Don't expect consistency from this crowd though, they are at heart perverse contrarions, determined to destroy every tradition, every established and settled truth, that they can.
The only thing that works, quickly and every time, to show a leftist stooge the error of its ways is -ironically- a piece of firewood.
I'll leave you to imagine the details regarding precisely how the firewood is employed...
37
posted on
12/29/2001 12:16:08 AM PST
by
DWSUWF
To: Phantom Lord
I do have a "fake" fireplace, gas. Nice thing about it, flip a switch to turn it on and off! Plus no log pile, no spliting wood, and no clean up!Ah, but you're missing the point. Ben Franklin once said that a man who splits his own firewood is twice warmed. Splitting and stacking your own firewood is almost Zen-like. In the 8 plus years I've had a fireplace, I've never paid a penny for firewood. I'm a scavenger.
Wood fires touch something primal in all of us.
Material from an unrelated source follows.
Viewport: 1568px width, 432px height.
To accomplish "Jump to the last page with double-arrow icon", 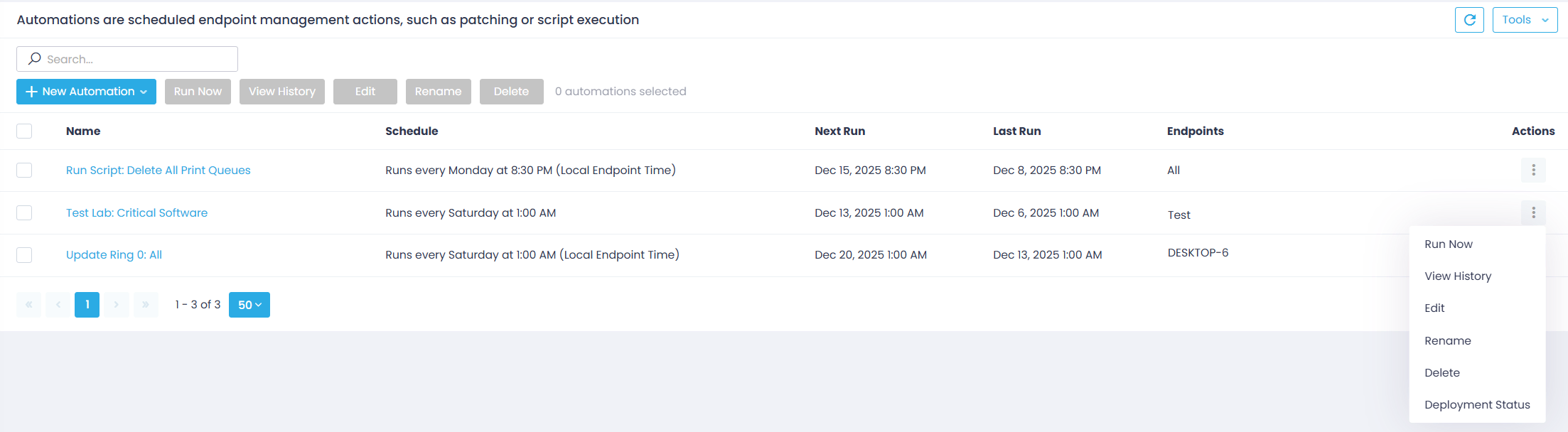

We call it "caveman TV."
38
posted on
12/29/2001 12:16:08 AM PST
by
brewcrew
To: MeeknMing
I'm on my second 1/2 cord of oak and hickory. Makes for a beautiful and restful atmosphere, not to mention the crackling.
39
posted on
12/29/2001 12:16:09 AM PST
by
Helms
To: Boxsford
Yes, the most peace I've found in my life is sitting on the beach in Humboldt county (where, frequently, you're the only person within eye-shot) next to a fire made of driftwood, watching the fog roll in over the waves.
The scene is perfect but, it's that fire that clinches it. You can just sit there for hours and hours. And if you're there with a friend...ya.